To check whether the expanding is done, use the following command.

kbcli cluster describe weaviate

Restart

  1. Restart a cluster.

    Configure the values of components and ttlSecondsAfterSucceed and run the command below to restart a specified cluster.

    kbcli cluster restart weaviate --components="weaviate" \
    --ttlSecondsAfterSucceed=30
    • components describes the component name that needs to be restarted.
    • ttlSecondsAfterSucceed describes the time to live of an OpsRequest job after the restarting succeeds.
  2. Validate the restarting.

    Run the command below to check the cluster status to check the restarting status.

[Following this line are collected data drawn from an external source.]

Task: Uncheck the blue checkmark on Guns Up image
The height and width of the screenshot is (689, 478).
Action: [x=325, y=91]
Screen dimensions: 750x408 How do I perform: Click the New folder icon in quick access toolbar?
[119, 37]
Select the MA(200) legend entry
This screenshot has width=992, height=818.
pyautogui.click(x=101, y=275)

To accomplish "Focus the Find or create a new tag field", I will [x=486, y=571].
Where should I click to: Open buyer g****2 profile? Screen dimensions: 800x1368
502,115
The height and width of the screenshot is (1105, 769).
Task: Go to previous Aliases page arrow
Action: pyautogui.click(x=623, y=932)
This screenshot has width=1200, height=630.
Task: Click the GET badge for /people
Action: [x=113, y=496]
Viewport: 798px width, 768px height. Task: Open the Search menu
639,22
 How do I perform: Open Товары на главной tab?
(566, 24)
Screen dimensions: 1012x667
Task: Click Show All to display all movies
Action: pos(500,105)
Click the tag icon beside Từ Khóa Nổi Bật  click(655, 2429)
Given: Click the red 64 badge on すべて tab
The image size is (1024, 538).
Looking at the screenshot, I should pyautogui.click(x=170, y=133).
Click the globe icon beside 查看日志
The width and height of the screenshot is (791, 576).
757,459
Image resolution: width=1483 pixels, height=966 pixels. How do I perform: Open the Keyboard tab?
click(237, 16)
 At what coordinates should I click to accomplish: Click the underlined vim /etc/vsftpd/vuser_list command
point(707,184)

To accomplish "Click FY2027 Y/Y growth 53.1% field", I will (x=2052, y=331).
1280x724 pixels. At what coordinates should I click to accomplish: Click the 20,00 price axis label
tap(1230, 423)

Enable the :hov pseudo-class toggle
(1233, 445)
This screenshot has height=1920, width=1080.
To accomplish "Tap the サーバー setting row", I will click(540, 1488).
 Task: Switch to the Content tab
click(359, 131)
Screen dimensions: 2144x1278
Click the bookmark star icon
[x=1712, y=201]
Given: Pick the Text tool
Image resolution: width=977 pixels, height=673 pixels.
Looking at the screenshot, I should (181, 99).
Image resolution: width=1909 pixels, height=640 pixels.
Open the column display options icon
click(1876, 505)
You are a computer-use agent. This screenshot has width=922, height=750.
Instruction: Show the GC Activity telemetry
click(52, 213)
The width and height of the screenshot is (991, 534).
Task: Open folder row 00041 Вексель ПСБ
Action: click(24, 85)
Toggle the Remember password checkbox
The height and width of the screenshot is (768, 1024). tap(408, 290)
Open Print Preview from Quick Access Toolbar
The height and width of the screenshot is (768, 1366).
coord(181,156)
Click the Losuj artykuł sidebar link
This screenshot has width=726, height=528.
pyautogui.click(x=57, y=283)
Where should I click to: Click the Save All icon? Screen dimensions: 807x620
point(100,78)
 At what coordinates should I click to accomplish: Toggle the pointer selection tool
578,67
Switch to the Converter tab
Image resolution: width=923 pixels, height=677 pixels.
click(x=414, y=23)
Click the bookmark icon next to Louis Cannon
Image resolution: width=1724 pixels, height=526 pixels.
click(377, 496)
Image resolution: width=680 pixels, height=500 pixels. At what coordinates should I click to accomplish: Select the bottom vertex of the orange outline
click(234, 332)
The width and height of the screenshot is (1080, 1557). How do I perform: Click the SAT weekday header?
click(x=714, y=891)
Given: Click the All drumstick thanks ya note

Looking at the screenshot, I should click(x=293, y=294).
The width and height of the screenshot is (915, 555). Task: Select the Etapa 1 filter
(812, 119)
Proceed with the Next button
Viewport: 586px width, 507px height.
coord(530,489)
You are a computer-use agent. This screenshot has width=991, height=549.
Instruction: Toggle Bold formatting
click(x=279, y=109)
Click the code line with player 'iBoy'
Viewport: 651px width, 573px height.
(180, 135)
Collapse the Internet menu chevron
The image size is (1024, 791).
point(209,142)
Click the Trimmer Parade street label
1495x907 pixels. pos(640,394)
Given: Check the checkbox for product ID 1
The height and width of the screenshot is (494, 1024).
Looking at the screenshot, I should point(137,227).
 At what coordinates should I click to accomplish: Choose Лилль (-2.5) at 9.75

    kbcli cluster list weaviate
    >
    NAME NAMESPACE CLUSTER-DEFINITION VERSION TERMINATION-POLICY STATUS CREATED-TIME
    weaviate default weaviate weaviate-1.18.0 Delete Running Jul 05,2024 18:42 UTC+0800
    • STATUS=Updating: it means the cluster restart is in progress.
    • STATUS=Running: it means the cluster has been restarted.

Stop/Start a cluster

You can stop/start a cluster to save computing resources. When a cluster is stopped, the computing resources of this cluster are released, which means the pods of Kubernetes are released, but the storage resources are reserved. You can start this cluster again by snapshots if you want to restore the cluster resources.

Stop a cluster

  1. Configure the name of your cluster and run the command below to stop this cluster.

    kbcli cluster stop weaviate
  2. Check the status of the cluster to see whether it is stopped.

    kbcli cluster list

Start a cluster

  1. Configure the name of your cluster and run the command below to start this cluster.

    kbcli cluster start weaviate
  2. Check the status of the cluster to see whether it is running again.